Count the lines in the entries below that contain the word "Where" with case taken into account, and reply with that number alone.

### [Data entries]
○ ○ ○
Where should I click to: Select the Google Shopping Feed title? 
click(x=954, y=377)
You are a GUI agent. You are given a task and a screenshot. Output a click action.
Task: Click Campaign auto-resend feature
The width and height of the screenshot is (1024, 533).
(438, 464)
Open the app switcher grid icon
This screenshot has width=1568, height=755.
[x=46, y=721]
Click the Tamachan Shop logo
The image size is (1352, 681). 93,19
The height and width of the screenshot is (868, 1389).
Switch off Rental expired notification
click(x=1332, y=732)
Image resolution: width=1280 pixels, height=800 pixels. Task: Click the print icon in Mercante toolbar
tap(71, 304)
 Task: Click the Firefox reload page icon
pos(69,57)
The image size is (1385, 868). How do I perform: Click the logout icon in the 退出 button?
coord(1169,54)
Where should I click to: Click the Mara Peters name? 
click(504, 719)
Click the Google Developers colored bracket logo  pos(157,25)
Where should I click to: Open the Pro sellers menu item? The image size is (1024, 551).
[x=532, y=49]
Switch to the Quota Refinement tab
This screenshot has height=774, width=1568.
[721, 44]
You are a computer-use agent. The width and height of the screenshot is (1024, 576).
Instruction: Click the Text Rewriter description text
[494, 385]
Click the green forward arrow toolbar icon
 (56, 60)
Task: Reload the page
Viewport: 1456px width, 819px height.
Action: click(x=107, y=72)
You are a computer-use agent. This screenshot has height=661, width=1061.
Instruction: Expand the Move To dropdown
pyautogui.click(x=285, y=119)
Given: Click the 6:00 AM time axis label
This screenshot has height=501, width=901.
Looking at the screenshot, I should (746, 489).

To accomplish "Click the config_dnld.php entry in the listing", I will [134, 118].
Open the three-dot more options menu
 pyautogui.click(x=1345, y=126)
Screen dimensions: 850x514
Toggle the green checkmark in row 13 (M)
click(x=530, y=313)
○ ○ ○
### [Solution]
3